*** Opening of Records for this task ***

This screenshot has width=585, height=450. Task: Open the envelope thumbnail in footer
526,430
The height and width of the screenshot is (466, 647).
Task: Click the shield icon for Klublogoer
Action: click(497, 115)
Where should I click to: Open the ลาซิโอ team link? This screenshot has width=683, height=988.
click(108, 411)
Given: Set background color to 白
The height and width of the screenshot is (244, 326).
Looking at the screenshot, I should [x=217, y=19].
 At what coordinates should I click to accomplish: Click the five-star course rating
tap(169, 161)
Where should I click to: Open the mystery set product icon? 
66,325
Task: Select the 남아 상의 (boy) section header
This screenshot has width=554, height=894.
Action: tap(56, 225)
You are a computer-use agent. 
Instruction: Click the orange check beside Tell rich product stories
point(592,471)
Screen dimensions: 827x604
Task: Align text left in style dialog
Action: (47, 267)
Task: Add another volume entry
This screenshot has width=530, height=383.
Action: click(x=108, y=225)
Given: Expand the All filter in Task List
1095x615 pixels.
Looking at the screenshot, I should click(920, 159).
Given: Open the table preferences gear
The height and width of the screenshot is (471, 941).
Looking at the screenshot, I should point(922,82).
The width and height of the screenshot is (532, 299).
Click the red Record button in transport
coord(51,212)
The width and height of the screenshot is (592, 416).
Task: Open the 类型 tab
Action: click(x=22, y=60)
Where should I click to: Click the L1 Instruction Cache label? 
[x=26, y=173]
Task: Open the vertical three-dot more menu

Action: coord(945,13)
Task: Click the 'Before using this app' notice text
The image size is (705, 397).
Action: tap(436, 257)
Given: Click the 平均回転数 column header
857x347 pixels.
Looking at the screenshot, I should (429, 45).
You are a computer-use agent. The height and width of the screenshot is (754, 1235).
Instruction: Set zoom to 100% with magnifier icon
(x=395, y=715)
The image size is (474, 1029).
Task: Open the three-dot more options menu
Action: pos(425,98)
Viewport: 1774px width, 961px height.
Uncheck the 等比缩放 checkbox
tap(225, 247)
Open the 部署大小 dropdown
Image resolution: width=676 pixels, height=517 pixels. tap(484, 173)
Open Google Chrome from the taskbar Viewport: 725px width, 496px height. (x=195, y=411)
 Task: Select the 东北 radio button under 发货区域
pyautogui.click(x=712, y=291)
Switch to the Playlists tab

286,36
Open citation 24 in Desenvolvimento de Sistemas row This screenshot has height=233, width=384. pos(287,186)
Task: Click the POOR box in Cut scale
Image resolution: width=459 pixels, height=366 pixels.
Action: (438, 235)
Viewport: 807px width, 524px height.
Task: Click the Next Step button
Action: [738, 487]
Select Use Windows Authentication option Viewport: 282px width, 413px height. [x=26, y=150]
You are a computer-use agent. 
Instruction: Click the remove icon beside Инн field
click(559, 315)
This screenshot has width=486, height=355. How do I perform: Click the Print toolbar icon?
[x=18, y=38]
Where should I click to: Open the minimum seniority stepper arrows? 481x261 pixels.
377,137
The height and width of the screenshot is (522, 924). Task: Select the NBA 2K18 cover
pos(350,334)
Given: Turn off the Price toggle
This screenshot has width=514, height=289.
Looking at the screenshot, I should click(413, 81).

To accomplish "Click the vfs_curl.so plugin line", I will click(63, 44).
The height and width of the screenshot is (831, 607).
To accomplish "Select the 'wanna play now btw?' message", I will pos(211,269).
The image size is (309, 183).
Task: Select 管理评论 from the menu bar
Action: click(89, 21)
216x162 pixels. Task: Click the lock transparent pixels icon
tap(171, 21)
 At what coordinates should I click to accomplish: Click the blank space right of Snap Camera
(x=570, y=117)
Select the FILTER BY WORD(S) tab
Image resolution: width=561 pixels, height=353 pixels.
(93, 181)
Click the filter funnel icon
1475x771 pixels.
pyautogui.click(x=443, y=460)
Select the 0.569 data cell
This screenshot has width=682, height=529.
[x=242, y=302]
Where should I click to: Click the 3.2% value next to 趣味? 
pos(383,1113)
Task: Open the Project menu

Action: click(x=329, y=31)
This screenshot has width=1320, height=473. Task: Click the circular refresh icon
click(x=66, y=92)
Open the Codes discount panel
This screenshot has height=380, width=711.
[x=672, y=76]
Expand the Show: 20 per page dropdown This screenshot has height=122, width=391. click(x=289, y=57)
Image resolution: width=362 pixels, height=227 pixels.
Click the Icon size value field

*** Close of Records for this task ***

Assigned task: Line by line, write out the records above exactly.

Task solution:
This screenshot has width=585, height=450. Task: Open the envelope thumbnail in footer
526,430
The height and width of the screenshot is (466, 647).
Task: Click the shield icon for Klublogoer
Action: click(497, 115)
Where should I click to: Open the ลาซิโอ team link? This screenshot has width=683, height=988.
click(108, 411)
Given: Set background color to 白
The height and width of the screenshot is (244, 326).
Looking at the screenshot, I should [x=217, y=19].
 At what coordinates should I click to accomplish: Click the five-star course rating
tap(169, 161)
Where should I click to: Open the mystery set product icon? 
66,325
Task: Select the 남아 상의 (boy) section header
This screenshot has width=554, height=894.
Action: tap(56, 225)
You are a computer-use agent. 
Instruction: Click the orange check beside Tell rich product stories
point(592,471)
Screen dimensions: 827x604
Task: Align text left in style dialog
Action: (47, 267)
Task: Add another volume entry
This screenshot has width=530, height=383.
Action: click(x=108, y=225)
Given: Expand the All filter in Task List
1095x615 pixels.
Looking at the screenshot, I should click(920, 159).
Given: Open the table preferences gear
The height and width of the screenshot is (471, 941).
Looking at the screenshot, I should point(922,82).
The width and height of the screenshot is (532, 299).
Click the red Record button in transport
coord(51,212)
The width and height of the screenshot is (592, 416).
Task: Open the 类型 tab
Action: click(x=22, y=60)
Where should I click to: Click the L1 Instruction Cache label? 
[x=26, y=173]
Task: Open the vertical three-dot more menu

Action: coord(945,13)
Task: Click the 'Before using this app' notice text
The image size is (705, 397).
Action: tap(436, 257)
Given: Click the 平均回転数 column header
857x347 pixels.
Looking at the screenshot, I should (429, 45).
You are a computer-use agent. The height and width of the screenshot is (754, 1235).
Instruction: Set zoom to 100% with magnifier icon
(x=395, y=715)
The image size is (474, 1029).
Task: Open the three-dot more options menu
Action: pos(425,98)
Viewport: 1774px width, 961px height.
Uncheck the 等比缩放 checkbox
tap(225, 247)
Open the 部署大小 dropdown
Image resolution: width=676 pixels, height=517 pixels. tap(484, 173)
Open Google Chrome from the taskbar Viewport: 725px width, 496px height. (x=195, y=411)
 Task: Select the 东北 radio button under 发货区域
pyautogui.click(x=712, y=291)
Switch to the Playlists tab

286,36
Open citation 24 in Desenvolvimento de Sistemas row This screenshot has height=233, width=384. pos(287,186)
Task: Click the POOR box in Cut scale
Image resolution: width=459 pixels, height=366 pixels.
Action: (438, 235)
Viewport: 807px width, 524px height.
Task: Click the Next Step button
Action: [738, 487]
Select Use Windows Authentication option Viewport: 282px width, 413px height. [x=26, y=150]
You are a computer-use agent. 
Instruction: Click the remove icon beside Инн field
click(559, 315)
This screenshot has width=486, height=355. How do I perform: Click the Print toolbar icon?
[x=18, y=38]
Where should I click to: Open the minimum seniority stepper arrows? 481x261 pixels.
377,137
The height and width of the screenshot is (522, 924). Task: Select the NBA 2K18 cover
pos(350,334)
Given: Turn off the Price toggle
This screenshot has width=514, height=289.
Looking at the screenshot, I should click(413, 81).

To accomplish "Click the vfs_curl.so plugin line", I will click(63, 44).
The height and width of the screenshot is (831, 607).
To accomplish "Select the 'wanna play now btw?' message", I will pos(211,269).
The image size is (309, 183).
Task: Select 管理评论 from the menu bar
Action: click(89, 21)
216x162 pixels. Task: Click the lock transparent pixels icon
tap(171, 21)
 At what coordinates should I click to accomplish: Click the blank space right of Snap Camera
(x=570, y=117)
Select the FILTER BY WORD(S) tab
Image resolution: width=561 pixels, height=353 pixels.
(93, 181)
Click the filter funnel icon
1475x771 pixels.
pyautogui.click(x=443, y=460)
Select the 0.569 data cell
This screenshot has width=682, height=529.
[x=242, y=302]
Where should I click to: Click the 3.2% value next to 趣味? 
pos(383,1113)
Task: Open the Project menu

Action: click(x=329, y=31)
This screenshot has width=1320, height=473. Task: Click the circular refresh icon
click(x=66, y=92)
Open the Codes discount panel
This screenshot has height=380, width=711.
[x=672, y=76]
Expand the Show: 20 per page dropdown This screenshot has height=122, width=391. click(x=289, y=57)
Image resolution: width=362 pixels, height=227 pixels.
Click the Icon size value field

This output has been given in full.